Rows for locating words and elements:

● ● ● ● ● ● ●

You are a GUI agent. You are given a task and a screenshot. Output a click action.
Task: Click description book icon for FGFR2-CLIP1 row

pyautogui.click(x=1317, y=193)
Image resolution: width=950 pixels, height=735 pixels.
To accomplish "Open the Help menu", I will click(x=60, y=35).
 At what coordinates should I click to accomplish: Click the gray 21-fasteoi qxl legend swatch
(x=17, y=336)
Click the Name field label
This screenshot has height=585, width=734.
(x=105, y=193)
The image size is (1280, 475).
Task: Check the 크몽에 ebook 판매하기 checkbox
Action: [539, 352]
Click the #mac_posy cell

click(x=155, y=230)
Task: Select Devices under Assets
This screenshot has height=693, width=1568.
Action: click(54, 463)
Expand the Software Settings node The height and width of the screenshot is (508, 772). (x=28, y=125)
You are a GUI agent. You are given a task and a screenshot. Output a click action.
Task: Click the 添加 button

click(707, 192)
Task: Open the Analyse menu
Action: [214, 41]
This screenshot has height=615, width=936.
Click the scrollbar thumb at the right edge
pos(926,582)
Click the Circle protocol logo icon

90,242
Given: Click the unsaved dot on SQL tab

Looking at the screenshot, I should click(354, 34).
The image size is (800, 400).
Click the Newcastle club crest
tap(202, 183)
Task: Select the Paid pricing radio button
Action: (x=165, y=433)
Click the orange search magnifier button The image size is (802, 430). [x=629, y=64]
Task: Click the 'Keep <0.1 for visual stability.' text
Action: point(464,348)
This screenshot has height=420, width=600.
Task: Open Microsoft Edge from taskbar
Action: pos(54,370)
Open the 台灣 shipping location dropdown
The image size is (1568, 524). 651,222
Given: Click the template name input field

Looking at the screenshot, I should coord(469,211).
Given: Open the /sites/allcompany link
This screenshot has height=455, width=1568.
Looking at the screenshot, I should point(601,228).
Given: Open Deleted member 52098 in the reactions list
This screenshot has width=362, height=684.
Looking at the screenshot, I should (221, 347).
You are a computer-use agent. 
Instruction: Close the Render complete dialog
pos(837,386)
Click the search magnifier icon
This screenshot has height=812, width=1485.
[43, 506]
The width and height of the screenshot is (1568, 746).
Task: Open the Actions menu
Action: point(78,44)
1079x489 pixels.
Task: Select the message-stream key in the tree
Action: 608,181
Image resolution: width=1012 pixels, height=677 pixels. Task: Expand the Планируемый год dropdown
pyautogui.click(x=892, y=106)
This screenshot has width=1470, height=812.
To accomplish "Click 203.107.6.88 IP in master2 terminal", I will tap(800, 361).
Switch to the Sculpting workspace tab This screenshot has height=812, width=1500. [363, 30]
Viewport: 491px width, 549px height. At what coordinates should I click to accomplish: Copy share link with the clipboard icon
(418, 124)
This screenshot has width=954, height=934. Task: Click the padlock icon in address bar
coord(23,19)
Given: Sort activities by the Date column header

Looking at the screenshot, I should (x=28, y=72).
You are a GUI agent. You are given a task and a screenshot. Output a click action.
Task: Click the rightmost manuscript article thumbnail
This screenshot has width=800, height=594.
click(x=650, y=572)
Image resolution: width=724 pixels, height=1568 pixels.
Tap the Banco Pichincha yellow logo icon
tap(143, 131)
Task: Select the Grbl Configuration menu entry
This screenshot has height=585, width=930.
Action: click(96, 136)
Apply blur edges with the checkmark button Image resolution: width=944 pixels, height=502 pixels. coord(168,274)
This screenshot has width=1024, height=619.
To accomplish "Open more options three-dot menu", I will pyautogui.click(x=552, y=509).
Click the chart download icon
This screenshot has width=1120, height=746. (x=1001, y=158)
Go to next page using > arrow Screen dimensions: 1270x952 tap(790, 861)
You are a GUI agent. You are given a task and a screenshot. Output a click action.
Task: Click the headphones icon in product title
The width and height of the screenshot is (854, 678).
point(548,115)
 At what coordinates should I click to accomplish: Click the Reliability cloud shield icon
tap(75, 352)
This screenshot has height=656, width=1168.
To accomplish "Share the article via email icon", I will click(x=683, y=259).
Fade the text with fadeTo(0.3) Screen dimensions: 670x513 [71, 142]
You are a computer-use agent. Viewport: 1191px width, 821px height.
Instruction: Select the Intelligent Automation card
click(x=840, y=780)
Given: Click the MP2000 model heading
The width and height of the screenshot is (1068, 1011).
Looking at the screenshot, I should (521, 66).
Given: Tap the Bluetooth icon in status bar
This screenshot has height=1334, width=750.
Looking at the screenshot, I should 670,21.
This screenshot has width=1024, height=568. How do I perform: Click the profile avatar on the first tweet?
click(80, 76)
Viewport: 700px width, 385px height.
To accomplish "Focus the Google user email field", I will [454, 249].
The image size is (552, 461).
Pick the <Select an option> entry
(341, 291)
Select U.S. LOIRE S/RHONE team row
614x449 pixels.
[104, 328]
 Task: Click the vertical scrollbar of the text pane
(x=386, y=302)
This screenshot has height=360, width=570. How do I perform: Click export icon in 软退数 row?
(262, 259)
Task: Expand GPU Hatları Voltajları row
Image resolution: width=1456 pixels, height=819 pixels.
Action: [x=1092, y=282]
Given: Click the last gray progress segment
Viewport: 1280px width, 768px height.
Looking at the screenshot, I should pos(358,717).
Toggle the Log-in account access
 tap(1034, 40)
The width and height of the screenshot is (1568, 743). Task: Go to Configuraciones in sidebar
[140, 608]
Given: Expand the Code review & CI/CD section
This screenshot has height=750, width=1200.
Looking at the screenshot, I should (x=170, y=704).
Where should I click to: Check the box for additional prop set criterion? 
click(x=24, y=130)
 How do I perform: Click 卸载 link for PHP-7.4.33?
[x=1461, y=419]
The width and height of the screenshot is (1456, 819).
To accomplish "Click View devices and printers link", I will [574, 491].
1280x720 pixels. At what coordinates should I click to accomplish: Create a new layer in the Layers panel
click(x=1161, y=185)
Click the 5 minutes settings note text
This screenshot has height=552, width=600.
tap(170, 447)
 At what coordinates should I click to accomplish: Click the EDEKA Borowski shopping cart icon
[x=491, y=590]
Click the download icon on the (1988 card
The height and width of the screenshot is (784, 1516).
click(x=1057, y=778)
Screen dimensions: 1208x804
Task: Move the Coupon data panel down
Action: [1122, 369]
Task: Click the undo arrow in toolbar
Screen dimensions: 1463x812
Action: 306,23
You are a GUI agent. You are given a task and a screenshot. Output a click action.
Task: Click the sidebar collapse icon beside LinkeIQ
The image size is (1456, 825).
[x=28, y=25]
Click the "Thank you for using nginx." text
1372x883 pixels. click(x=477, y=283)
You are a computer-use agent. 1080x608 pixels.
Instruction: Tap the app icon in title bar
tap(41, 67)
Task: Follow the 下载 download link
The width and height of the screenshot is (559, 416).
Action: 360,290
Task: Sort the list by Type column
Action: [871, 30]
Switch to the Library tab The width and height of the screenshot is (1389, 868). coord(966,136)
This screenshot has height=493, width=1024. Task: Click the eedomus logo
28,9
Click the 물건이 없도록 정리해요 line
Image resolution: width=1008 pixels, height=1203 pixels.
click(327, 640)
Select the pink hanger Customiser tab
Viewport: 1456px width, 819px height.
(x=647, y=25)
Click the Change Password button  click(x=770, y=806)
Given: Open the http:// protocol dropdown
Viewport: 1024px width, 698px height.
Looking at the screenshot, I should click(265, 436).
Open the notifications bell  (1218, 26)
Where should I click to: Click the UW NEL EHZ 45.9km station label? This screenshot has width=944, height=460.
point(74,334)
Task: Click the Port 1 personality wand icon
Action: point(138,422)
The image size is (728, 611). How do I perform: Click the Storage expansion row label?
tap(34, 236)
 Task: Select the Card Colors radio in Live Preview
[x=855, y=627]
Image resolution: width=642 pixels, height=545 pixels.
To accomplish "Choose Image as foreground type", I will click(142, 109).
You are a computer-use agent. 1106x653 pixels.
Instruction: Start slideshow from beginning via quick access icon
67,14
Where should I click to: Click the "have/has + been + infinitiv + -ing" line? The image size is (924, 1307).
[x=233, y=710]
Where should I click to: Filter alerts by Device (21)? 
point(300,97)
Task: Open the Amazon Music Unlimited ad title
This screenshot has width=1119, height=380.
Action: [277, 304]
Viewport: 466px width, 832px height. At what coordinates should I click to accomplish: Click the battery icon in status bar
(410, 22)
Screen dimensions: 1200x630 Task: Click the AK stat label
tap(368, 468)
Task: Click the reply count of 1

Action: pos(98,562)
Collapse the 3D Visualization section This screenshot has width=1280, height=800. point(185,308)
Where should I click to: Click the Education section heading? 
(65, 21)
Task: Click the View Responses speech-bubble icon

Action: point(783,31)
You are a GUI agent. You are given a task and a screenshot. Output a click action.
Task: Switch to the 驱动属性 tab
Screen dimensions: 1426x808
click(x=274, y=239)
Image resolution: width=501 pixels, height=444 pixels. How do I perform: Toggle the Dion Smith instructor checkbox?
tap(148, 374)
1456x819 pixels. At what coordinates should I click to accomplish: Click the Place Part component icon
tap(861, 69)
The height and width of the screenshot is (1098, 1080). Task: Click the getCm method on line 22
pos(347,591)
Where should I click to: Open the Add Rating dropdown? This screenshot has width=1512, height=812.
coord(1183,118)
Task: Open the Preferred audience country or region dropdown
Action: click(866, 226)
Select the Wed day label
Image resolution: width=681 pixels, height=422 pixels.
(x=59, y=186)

● ● ● ● ● ● ●

> Exercise:
How many lines in the rows above contain the string "access"? Reply with the number only.

> Solution to the problem:
2